Штрихов к портрету разночинца Корякова добавила на региональной научно-практической конференции в ноябре 2013 года в селе Нижняя Тавда его правнучка Елена Алимпиева, учительница истории средней школы в селе Велижаны Нижнетавдинского района. «… В Тугулыме молодой учитель покорил сердце юной ученицы уездного училища Харитины Шахтариной… В годы первой русской революции она – учащаяся фельдшерско-акушерской школы в Тюмени – помогала ему в хранении и распространении противоправительственных листовок. В феврале 1906 гола Корякова арестовали и заключили в тюменскую тюрьму. Через три месяца освободили под поручительство и денежный залог в 500 рублей казначея местного отделения Всероссийского союза учителей Матусевича… По последующему судебному решению Корякова отправили в ссылку в Каннский уезд Енисейской губернии. Харитина добровольно последовала за ним. Там они поженились. Родились дети: Зоя (1912) и Евгений (1914)...»
По показаниям самого Корякова, «… с началом войны я приехал в Омск и поступил в военно-промышленный комитет на должность секретаря, потом работал в кооперации. Обязанностью каждого партийца было организовать кружки среди местного населения, так и среди войск. В декабре 1918 года в силу преследования со стороны колчаковской контрразведки мне пришлось уехать в Тобольск. Там я потерял все связи с партией и никакой работы не вел».
Являясь руководителем тобольских профсоюзов и выражая интересы рабочих и служащих, Коряков был по своим политическим убеждениям, скорее, социал-демократом, чем эсером.

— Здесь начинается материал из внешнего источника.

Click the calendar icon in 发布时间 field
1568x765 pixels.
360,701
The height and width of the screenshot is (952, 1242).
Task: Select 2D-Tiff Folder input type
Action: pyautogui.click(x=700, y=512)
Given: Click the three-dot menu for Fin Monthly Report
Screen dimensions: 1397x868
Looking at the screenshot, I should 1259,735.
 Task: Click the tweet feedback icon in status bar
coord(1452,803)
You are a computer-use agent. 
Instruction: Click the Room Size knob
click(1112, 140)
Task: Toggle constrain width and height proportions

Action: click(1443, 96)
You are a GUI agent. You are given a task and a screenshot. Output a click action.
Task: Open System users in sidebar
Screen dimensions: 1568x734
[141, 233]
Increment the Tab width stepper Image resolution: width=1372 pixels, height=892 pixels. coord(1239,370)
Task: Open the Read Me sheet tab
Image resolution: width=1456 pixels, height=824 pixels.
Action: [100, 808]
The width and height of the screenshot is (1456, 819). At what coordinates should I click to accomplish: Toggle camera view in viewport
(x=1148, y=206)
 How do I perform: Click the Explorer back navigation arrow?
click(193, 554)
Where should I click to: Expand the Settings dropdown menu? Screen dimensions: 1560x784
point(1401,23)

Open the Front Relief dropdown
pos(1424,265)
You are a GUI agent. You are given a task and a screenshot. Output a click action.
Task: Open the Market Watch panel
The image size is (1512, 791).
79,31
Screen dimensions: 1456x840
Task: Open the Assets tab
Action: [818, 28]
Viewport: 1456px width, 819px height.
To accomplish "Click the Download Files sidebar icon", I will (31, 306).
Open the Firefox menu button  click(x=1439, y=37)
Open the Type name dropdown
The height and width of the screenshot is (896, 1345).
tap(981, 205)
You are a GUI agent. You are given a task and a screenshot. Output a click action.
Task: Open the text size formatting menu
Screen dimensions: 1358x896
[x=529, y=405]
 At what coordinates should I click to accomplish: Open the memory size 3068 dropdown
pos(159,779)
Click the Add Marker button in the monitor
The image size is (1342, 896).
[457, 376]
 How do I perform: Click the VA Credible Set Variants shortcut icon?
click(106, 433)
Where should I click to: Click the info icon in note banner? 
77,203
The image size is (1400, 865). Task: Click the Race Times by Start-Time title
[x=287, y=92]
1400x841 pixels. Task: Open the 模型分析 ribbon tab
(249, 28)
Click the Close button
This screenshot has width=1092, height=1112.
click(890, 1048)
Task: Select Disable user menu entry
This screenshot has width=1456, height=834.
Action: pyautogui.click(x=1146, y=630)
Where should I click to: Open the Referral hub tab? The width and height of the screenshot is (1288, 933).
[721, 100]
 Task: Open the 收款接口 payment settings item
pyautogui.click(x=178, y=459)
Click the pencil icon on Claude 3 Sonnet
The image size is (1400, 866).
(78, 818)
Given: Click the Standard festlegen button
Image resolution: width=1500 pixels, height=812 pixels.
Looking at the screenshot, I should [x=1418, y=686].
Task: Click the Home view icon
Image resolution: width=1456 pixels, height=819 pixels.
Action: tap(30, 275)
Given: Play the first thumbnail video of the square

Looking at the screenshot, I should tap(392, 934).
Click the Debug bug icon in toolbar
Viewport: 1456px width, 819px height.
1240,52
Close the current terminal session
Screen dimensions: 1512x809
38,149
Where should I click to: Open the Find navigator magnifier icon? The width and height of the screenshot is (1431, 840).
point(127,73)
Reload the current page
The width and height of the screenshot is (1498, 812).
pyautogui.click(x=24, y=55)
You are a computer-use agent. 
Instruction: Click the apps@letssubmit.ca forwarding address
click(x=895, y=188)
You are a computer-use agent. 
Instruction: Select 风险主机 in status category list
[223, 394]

На допросах в губчека он по-своему объяснил причины стихийного крестьянского бунта в Западной Сибири: «… Трудовому народу оставалось или безропотно умирать под тяжким гнетом комиссарского самодержавия, или восстать с голыми руками против вооруженного до зубов нового угнетателя – вышедшего из рядов самого народа и поднявшего руку на права этого народа…»
Харитине Васильевне Коряковой не удалось добиться свидания с арестованным мужем, несмотря на знакомства с некоторыми местными большевиками. Переживая за судьбу дочери и старшего сына (двое младших умерли от болезни), она возвратилась в родное село Трошково Тугулымской волости и работала там учительницей. Вышла замуж за лесничего Федора Евдокимовича Брагина и переехала с ним в 1925 году в Нижнюю Тавду. Здесь родились Вера и Ольга. В 1935 году их отец умер от туберкулеза. Вступить в колхоз трудолюбивая женщина отказалась и за счет личного хозяйства (держали корову, овец, кур, работали на огороде) вырастила своих детей и приемную дочь Антонину. Разъехались старшие – Зоя и Евгений. Сын воевал в составе знаменитой 150-й стрелковой Идрицкой ордена Кутузова дивизии, бойцы которой водрузили Знамя Победы над фашистским рейхстагом. За участие в штурме Берлина сержант Коряков награжден медалью «За отвагу». После войны посвятил жизнь изучению Байкала. У дочерей свои семьи…
На примере родословной Коряковых – Шахтариных – Брагиных учительница Алимпиева воспитывает у школьников интерес, уважение и любовь к семье, малой Родине, своему Отечеству, чувство человеческого достоинства, правды и справедливости.